Given text ▸

# B12 Rice or Not?



## xXB12RacerXx (Mar 6, 2003)

if you saw this on a b12, would you think rice?

http://cgi.ebay.com/ebaymotors/ws/eBayISAPI.dll?ViewItem&category=33636&item=2417617547


----------



## B12 Dream Boy (Mar 19, 2003)

Personally i dont like the look of the muffler but no rice vote here


----------



## Myetball (Dec 15, 2002)

Only if it was still running an E16. If it were running say...oh I don't know...a CA18DE then definately not rice.


----------



## Red_Coupe (Mar 20, 2003)

well , no . but now if you get a gay super air plane wing on the back of your car ......yes.... So anyway i say no.


----------



## WMengineering (Mar 11, 2003)

do what you like...as long as it can back it up. thats my rice theory..if its fast it can look like whatever you want.
its only rice if its slow


----------



## AVERAGE (Aug 9, 2002)

uh......i have one similar to that on MY b12. i dont consider it rice. i have wheels , springs;hell, check the sig.


----------



## AVERAGE (Aug 9, 2002)

Myetball said:


> *Only if it was still running an E16. If it were running say...oh I don't know...a CA18DE then definately not rice. *


 guess im guilty


----------



## racingnismo (May 4, 2003)

Hehehe that is a nice muffler, I would put it on!!! Guess I am a ricer too.


----------



## Crazy-Mart (Jul 14, 2002)

looks good to me too... i never put back those super 4" outlet on my b12 ever again !! ... but a 2.5, that surely coming this summer


----------



## polishhotdawg (May 24, 2002)

RICE!!!!!!!


----------



## WMengineering (Mar 11, 2003)

what do you guys think about this setup...im going to do on my car once the ca18de is in...
1.) 2" pipe from down pipe to cat
2.) throw away the cat..use a race pipe w/ 2" inlet and 2.25" outlet (or as we call it at the honda camp a test pipe) basically a provision for the cat with out any of the crappy catalysts...(possibly a cheery bomb muffler..these things work great for this......evil laff)
3.) escape out through a short section of mid-pipe that goes from 2.25 to 2.5in with some sort of muffler or resonator to quite the fury....prolly the moroso spiral max...
4.) this is cut off right before the stock rear muffler...and will becompletly stealth....thus leaving the stocky muffler to do its part in the sleeper effect..


----------



## Webfoot (Apr 24, 2003)

If you got the engine to back it up - no rice. I still wonder if a 5$ chrome tailpipe would be too ricey for e16s. Wouldn't want to dupe someone into thinking it's worth stealing.


----------



## Dropped89 (May 3, 2002)

nah not rice.. I got a nice big loud chrome exhuast on mine .. if all else fails atleast it sounds goood.. but then again i never considered my car to be slow so I dont consider it rice.


----------



## boost_boy (May 25, 2002)

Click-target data
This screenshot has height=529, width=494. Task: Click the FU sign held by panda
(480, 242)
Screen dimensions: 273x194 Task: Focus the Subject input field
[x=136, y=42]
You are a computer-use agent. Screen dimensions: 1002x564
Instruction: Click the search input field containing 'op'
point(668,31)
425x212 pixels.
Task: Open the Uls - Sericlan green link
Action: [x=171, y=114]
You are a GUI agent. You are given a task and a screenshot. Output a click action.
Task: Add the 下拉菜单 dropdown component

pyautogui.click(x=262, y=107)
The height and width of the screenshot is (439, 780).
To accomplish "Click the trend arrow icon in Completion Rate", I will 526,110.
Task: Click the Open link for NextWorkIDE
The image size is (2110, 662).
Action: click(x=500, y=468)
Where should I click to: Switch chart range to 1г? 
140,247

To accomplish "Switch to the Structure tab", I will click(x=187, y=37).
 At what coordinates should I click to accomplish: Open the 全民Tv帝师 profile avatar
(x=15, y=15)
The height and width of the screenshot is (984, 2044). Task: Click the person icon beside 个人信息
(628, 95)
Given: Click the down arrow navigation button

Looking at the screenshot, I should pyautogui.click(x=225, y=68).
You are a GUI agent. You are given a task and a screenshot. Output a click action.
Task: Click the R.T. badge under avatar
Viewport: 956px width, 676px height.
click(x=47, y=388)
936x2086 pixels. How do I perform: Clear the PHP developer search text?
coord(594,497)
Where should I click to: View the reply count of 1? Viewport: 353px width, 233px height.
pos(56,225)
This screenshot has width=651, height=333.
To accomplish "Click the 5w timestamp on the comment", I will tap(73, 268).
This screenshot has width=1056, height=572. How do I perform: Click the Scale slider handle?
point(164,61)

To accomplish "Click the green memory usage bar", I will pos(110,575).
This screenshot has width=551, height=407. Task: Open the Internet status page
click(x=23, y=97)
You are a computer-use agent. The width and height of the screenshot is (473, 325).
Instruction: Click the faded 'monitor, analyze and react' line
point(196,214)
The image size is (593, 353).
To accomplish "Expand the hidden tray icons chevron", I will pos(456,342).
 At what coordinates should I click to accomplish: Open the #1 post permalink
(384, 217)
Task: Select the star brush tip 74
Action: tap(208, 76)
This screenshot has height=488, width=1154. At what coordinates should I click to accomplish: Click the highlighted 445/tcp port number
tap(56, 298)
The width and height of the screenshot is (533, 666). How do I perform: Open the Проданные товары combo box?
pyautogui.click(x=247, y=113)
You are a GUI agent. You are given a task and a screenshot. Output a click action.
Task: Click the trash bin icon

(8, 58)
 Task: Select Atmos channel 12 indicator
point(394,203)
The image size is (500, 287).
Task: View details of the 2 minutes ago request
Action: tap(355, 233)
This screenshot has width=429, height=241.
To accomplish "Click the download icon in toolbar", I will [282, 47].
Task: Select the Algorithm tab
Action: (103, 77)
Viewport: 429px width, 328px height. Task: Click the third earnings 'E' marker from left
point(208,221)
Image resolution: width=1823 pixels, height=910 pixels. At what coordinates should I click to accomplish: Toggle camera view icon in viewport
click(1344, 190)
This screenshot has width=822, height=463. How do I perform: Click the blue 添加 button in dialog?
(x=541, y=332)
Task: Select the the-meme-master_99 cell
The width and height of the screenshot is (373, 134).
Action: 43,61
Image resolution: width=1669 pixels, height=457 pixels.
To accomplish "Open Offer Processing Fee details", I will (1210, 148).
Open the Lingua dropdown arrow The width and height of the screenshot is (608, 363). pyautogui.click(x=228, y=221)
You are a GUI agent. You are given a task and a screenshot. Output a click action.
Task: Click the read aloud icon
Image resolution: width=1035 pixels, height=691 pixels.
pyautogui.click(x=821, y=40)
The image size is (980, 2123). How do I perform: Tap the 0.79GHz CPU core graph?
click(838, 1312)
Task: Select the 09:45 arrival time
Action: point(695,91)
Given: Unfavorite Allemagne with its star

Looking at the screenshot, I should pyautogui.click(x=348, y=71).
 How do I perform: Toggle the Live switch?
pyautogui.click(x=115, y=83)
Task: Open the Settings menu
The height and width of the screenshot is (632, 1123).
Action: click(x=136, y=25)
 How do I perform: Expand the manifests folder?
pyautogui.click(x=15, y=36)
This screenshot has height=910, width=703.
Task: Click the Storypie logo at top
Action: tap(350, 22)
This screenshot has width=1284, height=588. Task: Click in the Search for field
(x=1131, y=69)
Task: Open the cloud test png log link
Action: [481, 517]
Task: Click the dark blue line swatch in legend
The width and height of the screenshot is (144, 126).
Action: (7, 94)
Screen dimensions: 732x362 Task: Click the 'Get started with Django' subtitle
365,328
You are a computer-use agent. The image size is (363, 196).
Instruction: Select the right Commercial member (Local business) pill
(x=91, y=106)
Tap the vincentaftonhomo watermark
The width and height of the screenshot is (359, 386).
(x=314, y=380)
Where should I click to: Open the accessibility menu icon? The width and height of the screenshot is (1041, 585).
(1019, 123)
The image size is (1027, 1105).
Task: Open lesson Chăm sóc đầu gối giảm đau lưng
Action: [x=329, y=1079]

Work instructions ▸
(a) According to the thread, when does WMengineering say a car counts as rice?
(b) For each statement, say whether it agrees with the thread, and quote the words that decide it. (i) B12 Dream Boy likes the look of the muffler. (ii) WMengineering plans to keep the stock rear muffler for a sleeper effect. (iii) Crazy-Mart expects to put on a 2.5 this summer.
(c) From the thread, quote the passage that begins at the words "4.) this is" and stops after "it's worth stealing.".

Complete answers ▸
(a) Only if it is slow.

(b)
(i) No: "Personally i dont like the look of the muffler"
(ii) Yes: "thus leaving the stocky muffler to do its part in the sleeper effect"
(iii) Yes: "but a 2.5, that surely coming this summer"

(c)
4.) this is cut off right before the stock rear muffler...and will becompletly stealth....thus leaving the stocky muffler to do its part in the sleeper effect..


----------



## Webfoot (Apr 24, 2003)

If you got the engine to back it up - no rice. I still wonder if a 5$ chrome tailpipe would be too ricey for e16s. Wouldn't want to dupe someone into thinking it's worth stealing.